*AVAILABLE DATA*.
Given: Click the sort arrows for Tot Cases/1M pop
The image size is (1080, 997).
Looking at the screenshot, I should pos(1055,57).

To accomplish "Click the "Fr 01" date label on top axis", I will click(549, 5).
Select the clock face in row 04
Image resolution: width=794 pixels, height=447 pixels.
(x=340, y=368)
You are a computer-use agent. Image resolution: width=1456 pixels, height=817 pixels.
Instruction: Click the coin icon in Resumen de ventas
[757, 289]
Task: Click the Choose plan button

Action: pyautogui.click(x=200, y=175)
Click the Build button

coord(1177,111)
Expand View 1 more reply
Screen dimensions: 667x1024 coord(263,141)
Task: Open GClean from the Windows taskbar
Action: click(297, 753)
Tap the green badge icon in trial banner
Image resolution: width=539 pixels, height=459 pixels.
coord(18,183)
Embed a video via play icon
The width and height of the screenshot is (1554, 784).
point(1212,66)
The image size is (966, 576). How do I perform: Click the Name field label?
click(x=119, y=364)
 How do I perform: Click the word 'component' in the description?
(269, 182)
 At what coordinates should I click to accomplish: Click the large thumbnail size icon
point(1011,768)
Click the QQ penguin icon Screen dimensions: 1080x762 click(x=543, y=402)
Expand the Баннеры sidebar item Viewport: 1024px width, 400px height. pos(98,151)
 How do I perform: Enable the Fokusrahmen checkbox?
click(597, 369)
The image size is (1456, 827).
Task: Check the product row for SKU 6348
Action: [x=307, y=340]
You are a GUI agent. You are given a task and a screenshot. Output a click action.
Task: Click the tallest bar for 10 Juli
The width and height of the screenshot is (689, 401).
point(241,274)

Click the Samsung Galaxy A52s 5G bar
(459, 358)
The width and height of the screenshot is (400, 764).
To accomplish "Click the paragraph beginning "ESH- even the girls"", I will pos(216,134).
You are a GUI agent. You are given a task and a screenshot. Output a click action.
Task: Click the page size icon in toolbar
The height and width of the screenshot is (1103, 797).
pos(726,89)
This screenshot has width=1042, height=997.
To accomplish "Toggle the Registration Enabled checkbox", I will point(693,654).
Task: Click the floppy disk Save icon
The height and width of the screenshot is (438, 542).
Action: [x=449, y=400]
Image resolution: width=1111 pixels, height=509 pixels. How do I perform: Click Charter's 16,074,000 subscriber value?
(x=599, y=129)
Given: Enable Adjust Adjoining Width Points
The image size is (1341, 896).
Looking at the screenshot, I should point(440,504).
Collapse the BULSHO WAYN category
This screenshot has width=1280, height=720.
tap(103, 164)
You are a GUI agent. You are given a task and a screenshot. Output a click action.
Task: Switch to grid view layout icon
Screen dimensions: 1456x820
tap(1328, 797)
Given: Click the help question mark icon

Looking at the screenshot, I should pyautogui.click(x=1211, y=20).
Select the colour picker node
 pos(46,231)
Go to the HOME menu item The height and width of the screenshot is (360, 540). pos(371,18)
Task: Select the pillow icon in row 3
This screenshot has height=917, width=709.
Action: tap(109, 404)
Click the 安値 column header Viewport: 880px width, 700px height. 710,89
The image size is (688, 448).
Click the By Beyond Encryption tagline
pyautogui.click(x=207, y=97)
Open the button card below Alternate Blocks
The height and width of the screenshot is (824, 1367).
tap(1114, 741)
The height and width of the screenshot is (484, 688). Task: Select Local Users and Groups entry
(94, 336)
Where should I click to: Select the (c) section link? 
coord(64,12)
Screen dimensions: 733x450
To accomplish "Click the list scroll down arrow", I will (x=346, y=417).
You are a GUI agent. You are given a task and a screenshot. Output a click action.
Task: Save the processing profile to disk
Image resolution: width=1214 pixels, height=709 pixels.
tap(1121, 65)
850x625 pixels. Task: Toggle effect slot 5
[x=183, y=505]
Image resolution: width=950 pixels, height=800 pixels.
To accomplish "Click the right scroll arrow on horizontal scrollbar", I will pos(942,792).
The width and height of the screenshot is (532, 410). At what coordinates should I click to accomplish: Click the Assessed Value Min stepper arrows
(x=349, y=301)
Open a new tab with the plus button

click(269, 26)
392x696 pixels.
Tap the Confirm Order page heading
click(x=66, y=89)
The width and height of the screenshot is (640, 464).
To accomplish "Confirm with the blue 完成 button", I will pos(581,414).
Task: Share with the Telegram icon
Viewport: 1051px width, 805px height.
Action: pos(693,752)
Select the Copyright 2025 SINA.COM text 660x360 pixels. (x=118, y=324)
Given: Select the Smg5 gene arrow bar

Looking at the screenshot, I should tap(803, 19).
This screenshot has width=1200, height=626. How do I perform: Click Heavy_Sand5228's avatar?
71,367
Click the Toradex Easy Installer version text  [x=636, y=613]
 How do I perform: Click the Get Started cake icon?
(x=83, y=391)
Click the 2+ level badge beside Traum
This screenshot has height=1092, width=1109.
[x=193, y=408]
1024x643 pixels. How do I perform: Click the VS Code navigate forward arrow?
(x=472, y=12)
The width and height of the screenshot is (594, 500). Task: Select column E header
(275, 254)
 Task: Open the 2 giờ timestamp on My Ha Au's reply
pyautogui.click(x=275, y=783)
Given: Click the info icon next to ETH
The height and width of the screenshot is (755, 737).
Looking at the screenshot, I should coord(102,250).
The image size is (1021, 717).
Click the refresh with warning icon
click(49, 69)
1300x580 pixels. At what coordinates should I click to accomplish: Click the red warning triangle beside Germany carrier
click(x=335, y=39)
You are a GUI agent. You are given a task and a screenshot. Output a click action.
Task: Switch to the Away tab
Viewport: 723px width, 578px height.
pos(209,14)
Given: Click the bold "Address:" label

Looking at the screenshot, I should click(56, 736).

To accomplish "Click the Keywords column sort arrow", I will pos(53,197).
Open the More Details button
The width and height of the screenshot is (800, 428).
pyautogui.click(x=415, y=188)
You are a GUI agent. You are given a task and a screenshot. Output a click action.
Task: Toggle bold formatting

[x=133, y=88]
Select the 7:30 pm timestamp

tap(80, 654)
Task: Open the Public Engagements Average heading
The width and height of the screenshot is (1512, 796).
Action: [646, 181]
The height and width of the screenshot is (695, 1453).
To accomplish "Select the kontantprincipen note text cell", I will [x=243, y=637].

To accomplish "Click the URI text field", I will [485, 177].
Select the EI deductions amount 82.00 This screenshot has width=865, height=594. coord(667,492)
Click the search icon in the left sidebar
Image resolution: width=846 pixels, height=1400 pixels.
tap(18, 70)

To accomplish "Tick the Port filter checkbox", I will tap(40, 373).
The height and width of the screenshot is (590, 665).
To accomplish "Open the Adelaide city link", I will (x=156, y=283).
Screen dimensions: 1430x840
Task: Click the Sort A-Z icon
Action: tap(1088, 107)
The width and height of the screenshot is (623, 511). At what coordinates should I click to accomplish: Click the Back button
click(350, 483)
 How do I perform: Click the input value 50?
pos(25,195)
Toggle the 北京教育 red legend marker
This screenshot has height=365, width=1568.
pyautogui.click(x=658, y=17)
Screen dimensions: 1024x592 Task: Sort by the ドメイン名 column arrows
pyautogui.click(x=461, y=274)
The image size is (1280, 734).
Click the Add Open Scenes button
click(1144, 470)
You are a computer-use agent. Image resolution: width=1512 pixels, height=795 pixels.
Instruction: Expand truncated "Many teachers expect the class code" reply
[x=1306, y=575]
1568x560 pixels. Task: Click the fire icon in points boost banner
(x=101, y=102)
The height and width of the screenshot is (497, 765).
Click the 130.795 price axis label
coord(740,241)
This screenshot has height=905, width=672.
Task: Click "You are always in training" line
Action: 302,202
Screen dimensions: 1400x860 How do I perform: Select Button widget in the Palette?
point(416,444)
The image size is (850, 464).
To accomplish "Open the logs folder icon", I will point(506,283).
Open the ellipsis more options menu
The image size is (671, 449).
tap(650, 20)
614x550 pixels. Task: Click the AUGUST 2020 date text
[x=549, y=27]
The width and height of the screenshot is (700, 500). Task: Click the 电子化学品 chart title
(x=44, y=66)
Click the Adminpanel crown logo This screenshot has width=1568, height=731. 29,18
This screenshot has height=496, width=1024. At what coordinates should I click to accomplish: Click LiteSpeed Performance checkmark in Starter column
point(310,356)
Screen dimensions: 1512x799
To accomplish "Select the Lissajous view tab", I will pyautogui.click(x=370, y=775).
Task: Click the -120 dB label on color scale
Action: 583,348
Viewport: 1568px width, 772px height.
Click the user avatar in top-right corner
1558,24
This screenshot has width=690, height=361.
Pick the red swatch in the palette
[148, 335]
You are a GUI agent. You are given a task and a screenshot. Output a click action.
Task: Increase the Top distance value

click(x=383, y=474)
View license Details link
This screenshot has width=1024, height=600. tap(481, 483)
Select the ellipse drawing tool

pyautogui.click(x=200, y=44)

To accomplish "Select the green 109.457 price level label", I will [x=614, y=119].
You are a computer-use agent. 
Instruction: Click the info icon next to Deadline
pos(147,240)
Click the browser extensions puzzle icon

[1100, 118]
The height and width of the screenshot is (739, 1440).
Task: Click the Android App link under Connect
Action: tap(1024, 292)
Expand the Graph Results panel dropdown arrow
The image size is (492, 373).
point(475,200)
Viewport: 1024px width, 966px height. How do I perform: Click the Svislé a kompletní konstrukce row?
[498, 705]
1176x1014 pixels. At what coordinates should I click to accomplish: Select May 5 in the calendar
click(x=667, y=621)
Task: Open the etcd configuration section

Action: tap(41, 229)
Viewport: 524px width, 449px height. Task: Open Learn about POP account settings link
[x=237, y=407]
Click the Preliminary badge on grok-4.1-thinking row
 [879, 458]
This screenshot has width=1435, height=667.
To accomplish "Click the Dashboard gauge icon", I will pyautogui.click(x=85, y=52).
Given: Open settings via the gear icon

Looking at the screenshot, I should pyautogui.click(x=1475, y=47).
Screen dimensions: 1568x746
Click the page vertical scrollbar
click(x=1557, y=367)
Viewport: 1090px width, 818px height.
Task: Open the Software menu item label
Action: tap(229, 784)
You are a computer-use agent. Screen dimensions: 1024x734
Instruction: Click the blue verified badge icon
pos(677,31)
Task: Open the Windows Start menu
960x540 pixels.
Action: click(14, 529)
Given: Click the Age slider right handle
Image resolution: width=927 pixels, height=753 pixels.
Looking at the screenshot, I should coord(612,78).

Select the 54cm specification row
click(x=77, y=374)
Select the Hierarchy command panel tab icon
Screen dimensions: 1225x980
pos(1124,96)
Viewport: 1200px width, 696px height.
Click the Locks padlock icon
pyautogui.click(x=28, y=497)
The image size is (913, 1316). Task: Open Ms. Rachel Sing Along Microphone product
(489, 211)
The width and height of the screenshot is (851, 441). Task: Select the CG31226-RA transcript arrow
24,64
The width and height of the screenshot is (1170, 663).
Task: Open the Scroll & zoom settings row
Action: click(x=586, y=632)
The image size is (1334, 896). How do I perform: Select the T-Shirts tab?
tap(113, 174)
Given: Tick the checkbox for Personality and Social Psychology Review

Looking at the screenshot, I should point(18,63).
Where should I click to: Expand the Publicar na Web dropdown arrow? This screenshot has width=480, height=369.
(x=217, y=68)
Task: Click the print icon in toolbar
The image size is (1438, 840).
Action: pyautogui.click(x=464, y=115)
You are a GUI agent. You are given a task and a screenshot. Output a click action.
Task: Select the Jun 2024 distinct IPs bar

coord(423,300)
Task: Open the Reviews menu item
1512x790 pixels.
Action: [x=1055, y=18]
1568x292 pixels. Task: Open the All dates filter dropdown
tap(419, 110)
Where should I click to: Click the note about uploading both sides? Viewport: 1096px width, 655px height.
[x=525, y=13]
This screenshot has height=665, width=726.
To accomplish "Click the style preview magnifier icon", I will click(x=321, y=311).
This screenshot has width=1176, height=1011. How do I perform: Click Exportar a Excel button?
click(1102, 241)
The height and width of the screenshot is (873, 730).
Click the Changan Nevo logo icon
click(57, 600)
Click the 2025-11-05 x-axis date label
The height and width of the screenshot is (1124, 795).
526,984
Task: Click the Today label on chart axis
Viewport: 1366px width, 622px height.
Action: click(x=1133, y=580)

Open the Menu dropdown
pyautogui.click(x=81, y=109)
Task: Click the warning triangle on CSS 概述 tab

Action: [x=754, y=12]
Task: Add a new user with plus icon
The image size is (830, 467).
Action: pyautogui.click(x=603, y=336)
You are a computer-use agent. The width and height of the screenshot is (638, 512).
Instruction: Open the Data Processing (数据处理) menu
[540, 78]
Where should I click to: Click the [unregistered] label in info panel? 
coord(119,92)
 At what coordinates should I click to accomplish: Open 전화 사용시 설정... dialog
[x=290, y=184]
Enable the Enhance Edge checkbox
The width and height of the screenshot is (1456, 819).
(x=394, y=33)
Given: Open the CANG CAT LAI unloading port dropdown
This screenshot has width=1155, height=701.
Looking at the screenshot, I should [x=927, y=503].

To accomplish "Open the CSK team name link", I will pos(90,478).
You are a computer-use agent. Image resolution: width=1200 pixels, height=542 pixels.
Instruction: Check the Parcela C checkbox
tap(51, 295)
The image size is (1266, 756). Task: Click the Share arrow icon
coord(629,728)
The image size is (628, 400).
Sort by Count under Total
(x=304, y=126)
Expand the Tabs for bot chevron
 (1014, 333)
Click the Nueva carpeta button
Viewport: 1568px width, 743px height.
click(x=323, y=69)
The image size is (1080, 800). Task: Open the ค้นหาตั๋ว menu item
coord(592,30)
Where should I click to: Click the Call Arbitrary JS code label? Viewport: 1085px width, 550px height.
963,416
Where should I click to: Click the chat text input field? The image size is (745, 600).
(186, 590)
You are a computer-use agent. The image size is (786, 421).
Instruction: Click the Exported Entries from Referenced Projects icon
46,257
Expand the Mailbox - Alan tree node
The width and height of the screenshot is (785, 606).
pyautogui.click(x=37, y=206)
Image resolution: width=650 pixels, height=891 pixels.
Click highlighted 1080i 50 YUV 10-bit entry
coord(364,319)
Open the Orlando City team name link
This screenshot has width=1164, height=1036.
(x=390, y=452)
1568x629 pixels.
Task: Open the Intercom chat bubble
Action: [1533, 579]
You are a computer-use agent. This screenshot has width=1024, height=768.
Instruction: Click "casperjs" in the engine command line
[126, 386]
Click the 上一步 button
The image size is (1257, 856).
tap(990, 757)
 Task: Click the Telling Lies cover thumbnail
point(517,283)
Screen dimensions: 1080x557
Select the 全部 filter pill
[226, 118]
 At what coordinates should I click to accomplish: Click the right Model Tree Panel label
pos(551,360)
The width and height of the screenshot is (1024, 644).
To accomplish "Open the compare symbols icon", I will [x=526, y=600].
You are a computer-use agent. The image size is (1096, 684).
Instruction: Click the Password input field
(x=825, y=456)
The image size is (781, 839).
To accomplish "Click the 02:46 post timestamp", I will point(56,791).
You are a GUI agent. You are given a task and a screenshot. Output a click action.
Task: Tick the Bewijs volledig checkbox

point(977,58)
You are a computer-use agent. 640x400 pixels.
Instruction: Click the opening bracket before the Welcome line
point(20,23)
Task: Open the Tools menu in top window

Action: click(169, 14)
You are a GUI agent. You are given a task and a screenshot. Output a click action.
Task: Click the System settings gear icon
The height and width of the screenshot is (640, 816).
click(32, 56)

*BRIEF*. Go through the listing above and pull out each line containing the word "green".

*REPLY*.
Tap the green badge icon in trial banner
To accomplish "Select the green 109.457 price level label", I will [x=614, y=119].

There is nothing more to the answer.